As a 2025 Computer Vision and Machine Learning Research Summer Associate within the Global Technology Applied Research (GTAR) division of JPMorgan Chase & Co., your professional growth and development will be supported throughout the internship program via project work related to your academic and professional interests, mentorship, interaction with senior stakeholders and more. Our areas of focus include computer vision and responsible machine learning.
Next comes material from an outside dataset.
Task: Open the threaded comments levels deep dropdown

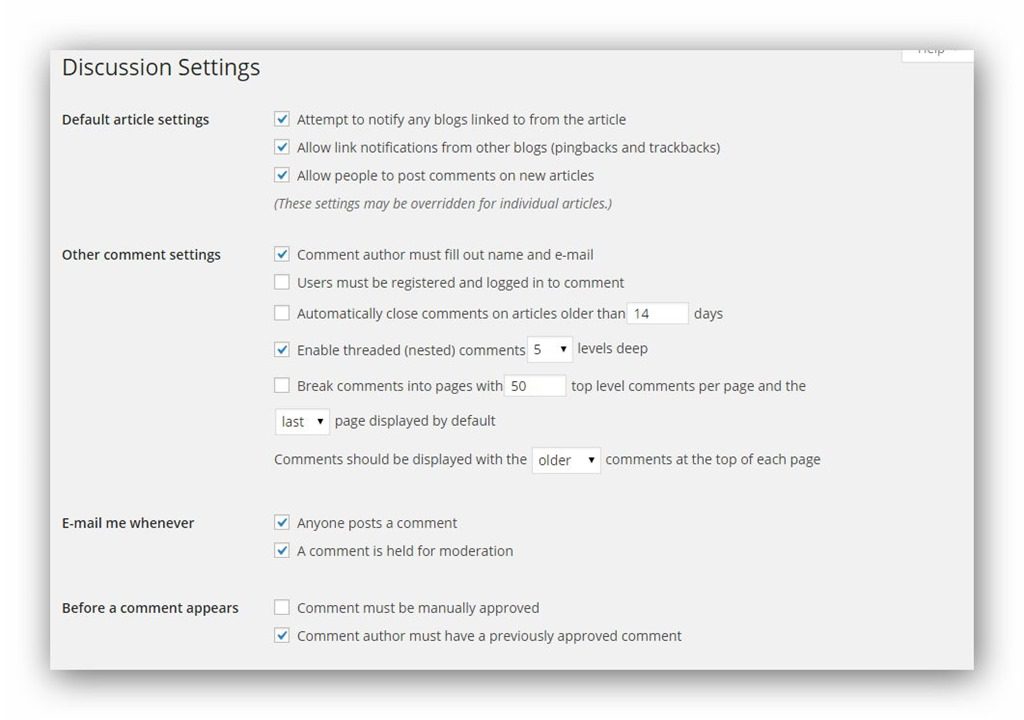Action: click(x=550, y=350)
Full-time employment offers may be extended upon successful completion of the program.
Job responsibilities
- Advance the field of trustworthy computer vision and machine learning
- Provide novel research solutions to problems faced by internal project teams
- Work with other researchers to document your findings in scientific papers
- Contribute to JPMC’s IP by pursuing necessary protections of generated IP
Required qualifications, capabilities, and skills
- 1+ years of experience with computer vision and machine learning algorithms and applications
- Experience in one or more following domains:
- 2D/3D computer vision, neural radiance fields, efficient video analytics, edge computing, computer vision for AR/VR
- Trustworthy/Responsible machine learning, e.g., fairness, privacy, prediction uncertainty, predictive multiplicity, interpretability, and machine unlearning, LLM alignment
- Excellent knowledge of Python programming, and familiar to related deep learning frameworks
- Excellent knowledge of Python programming, and familiar to related deep learning frameworks
- Experience in scientific technical writing, as well as grant applications or research proposals
- Working knowledge of common research evaluation frameworks and techniques
- Excellent analytical, quantitative and problem solving skills and demonstrated research ability
- Strong communication skills and the ability to present findings to a non-technical audience
- Enrolled in a master’s or Ph.D. degree program in math, science, engineering, computer science or related fields
Preferred qualifications, capabilities, and skills
- Preference is given to candidates with a strong publication record.